TEXTAUSZUG
※ ※ ※

Island im Nibelungen-Lied

Teil 3

Island im Nibelungenlied und die Entwertung der Frau

Das deutsche Nibelungenlied weist uns selbst den Weg nach Norden.

Es nennt die Brünhild eine „Königin von Isenstein“, und stellt die Degen aus Island an ihre Seite. Es erzählt, wie nur Sigfrid die „rechten Wasserstraßen“ dorthin kennt; nur er weiß, wie es um diese nordische Königin steht und muß die neugewonnenen Schwurbrüder und Schwäger dorthin führen. Staunend sehen diese dann die Burgen und die blühende Herrlichkeit in Brünhilds Land, und schließlich „Isenstein, diu Veste“, wo das stolze Weib ihre Werber mit Kraftproben zu prüfen pflegt, und wo nun die Burgunden durch Sigfrids Kraft diese Herrin überlisten, gewinnen und ihrer Macht unterwerfen.

※ ※ ※

AUFGABENSTELLUNG
a – Führen Sie alle Ausdrücke auf, die im Text über Island im Nibelungenlied in Anführungszeichen stehen.
b – Schreiben Sie aus dem Text über Island im Nibelungenlied den Teil wortgetreu ab, der mit „Es nennt die“ beginnt und mit „ihrer Macht unterwerfen.“ endet.

DATENAUSZUG
※ ※ ※

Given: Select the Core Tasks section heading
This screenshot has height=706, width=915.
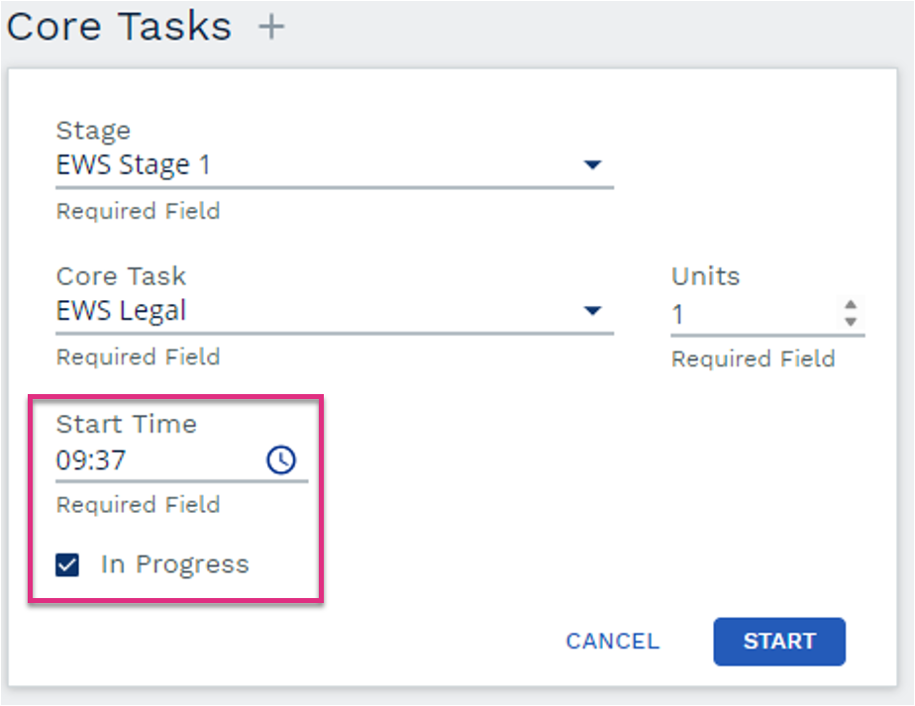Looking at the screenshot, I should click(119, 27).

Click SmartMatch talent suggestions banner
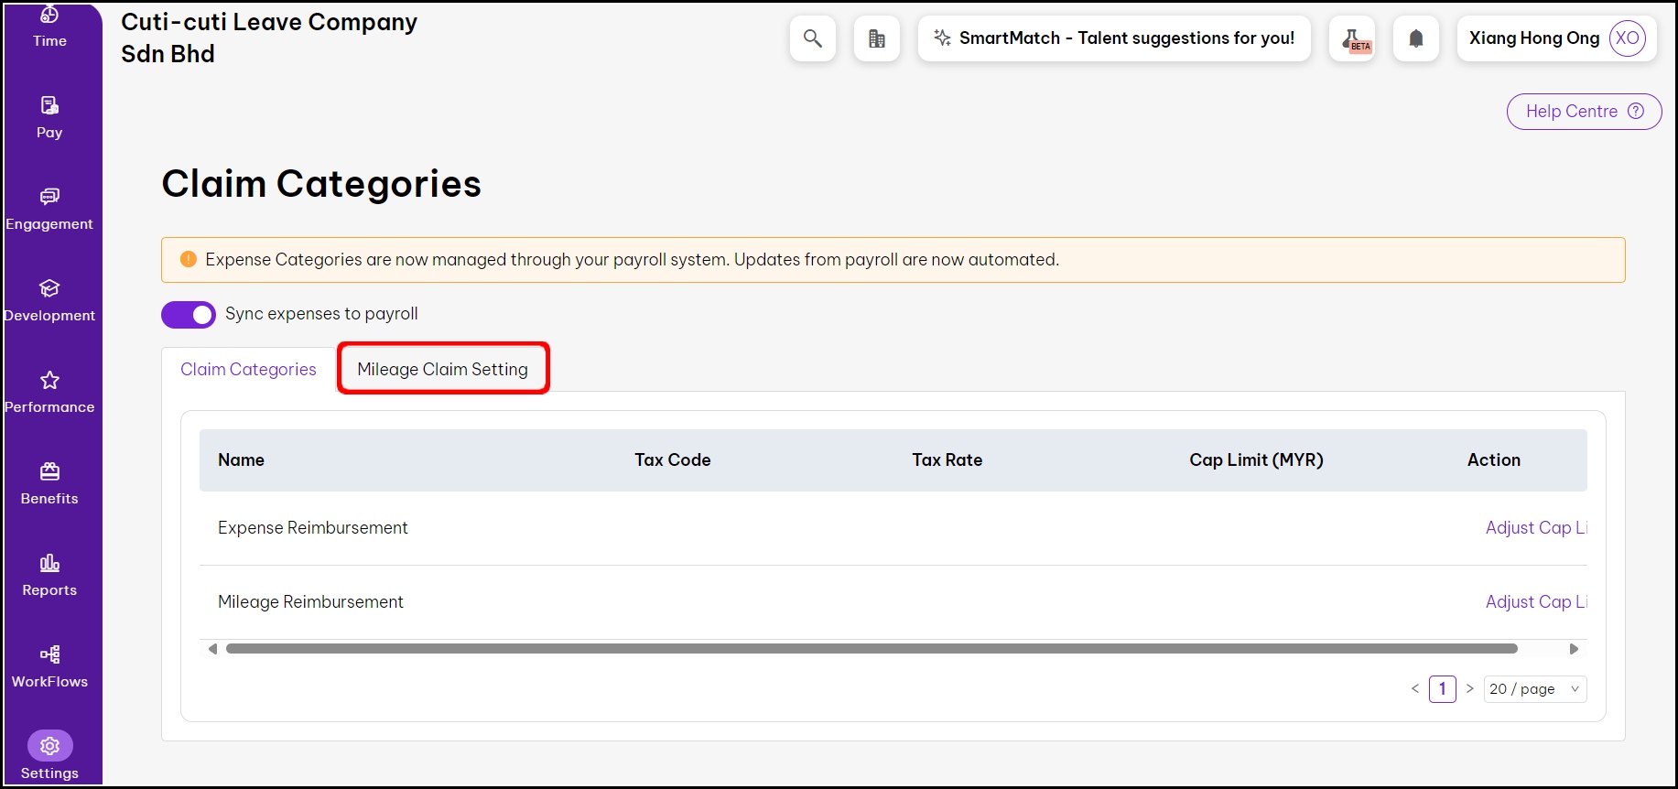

※ ※ ※

ERWARTETE ERGEBNISSE
a –
„Königin von Isenstein“
„rechten Wasserstraßen“
„Isenstein, diu Veste“

b –
Es nennt die Brünhild eine „Königin von Isenstein“, und stellt die Degen aus Island an ihre Seite. Es erzählt, wie nur Sigfrid die „rechten Wasserstraßen“ dorthin kennt; nur er weiß, wie es um diese nordische Königin steht und muß die neugewonnenen Schwurbrüder und Schwäger dorthin führen. Staunend sehen diese dann die Burgen und die blühende Herrlichkeit in Brünhilds Land, und schließlich „Isenstein, diu Veste“, wo das stolze Weib ihre Werber mit Kraftproben zu prüfen pflegt, und wo nun die Burgunden durch Sigfrids Kraft diese Herrin überlisten, gewinnen und ihrer Macht unterwerfen.